A few months ago my wife, a social work administrator, brought to my attention the book "In Search of Excellence" by Thomas J. Peters and Robert H. Waterman, Jr.1 This book has been the number one best selling nonfiction book on the New York Times list, and is one I can highly recommend to the few of you who may not yet have seen it. The premise of the book is a simple one . . . to discover why one company does extremely well while another similar company wallows in mediocrity. What can be learned from the best-managed companies in America at a time when everyone is smitten with the Japapese? What does a Big Mac have in common with an Apple computer, 3M with IBM?

The answers are surprisingly simple and straightforward, and are summarized by the authors in eight basic practices that form the chapter headings. They are:

  1. A bias for action
  2. Closeness to the customer
  3. Autonomy and entrepreneurship
  4. Belief in productivity through people
  5. A hands-on, value-driven operation
  6. A tendency to stick to the knitting
  7. A simple form and lean staff
  8. Simultaneous loose-tight properties

As the authors themselves state, very little is new, nothing is radical, and as we shall see, all of it can be applied to the academic setting with a little imagination.

━━━━━━━━━━

Direction. Continue the passage about applying "In Search of Excellence" to the academic setting, starting after its last sentence and before the material that follows.

Data section.
━━━━━━━━━━

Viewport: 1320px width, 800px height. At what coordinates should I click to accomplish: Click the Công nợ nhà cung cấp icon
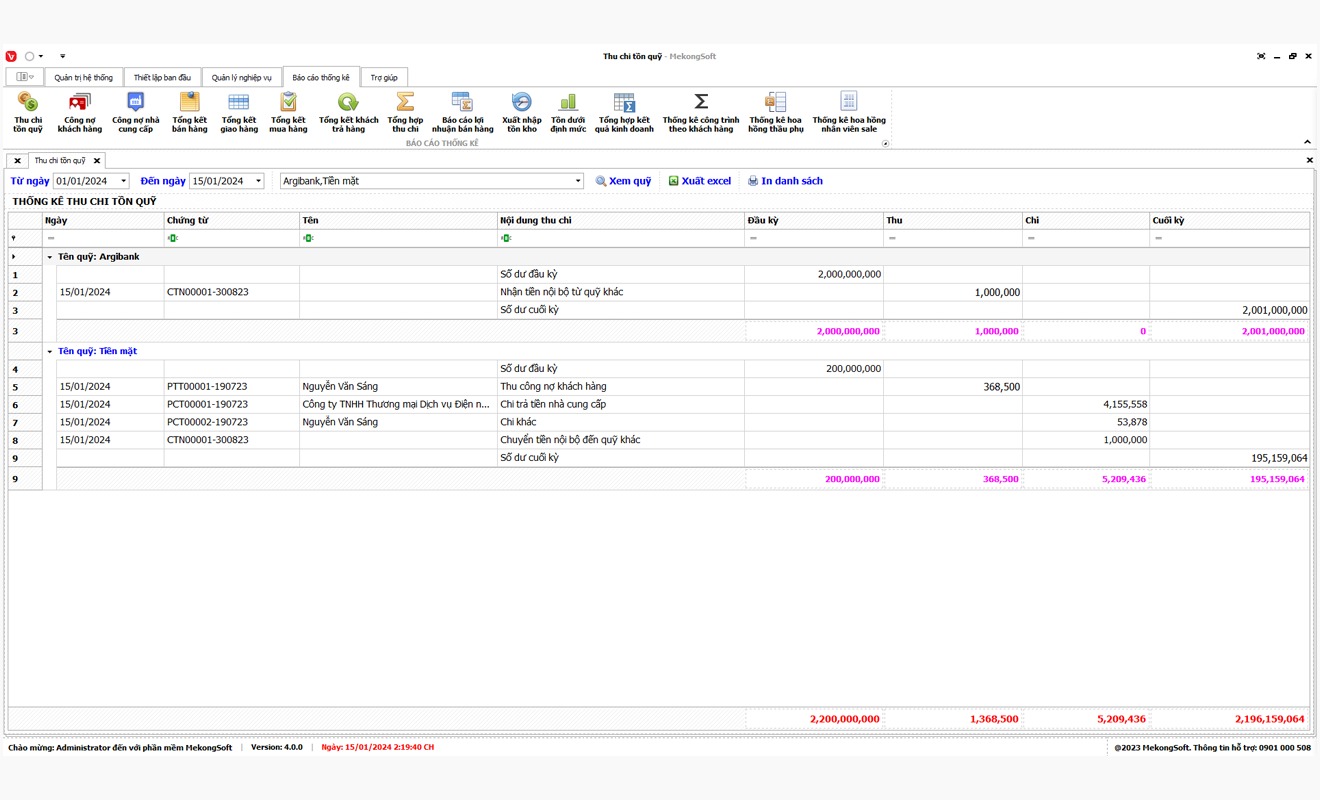point(135,111)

━━━━━━━━━━

Expected output.
A. A Bias for Action: Successful companies are willing to innovate, experiment and take risks. Successful companies put together small teams who work closely. They don't form committees and cumbersome bureaucracies. Successful companies move with ideas. There are many obvious advantages in having a strong general music prograrn. Among them are increased student credit hours with the funding that should usually follow. The Department will also build future audiences, as well as attract new music minors and even majors. Individual faculty members often report great satisfaction in awakening intelligent students to the pleasures of music. There are surprisingly many faculty members who are attuned to these facts and recognize the rewards of teaching in a general music program. They should be encouraged to act, to move ontheir ideas, to talk about them with like-minded colleagues. Faculty members should be willing to innovate, experiment, and take some risks. As one executive put it, "ready, fire, aim." The talented music executive can promote the action bias in many ways. Primary among them is the creation of a task force not unlike quality circles who meet to brainstorm solutions to the problems of improving the general studies program, and who believe that chaotic action is preferable to orderly inaction.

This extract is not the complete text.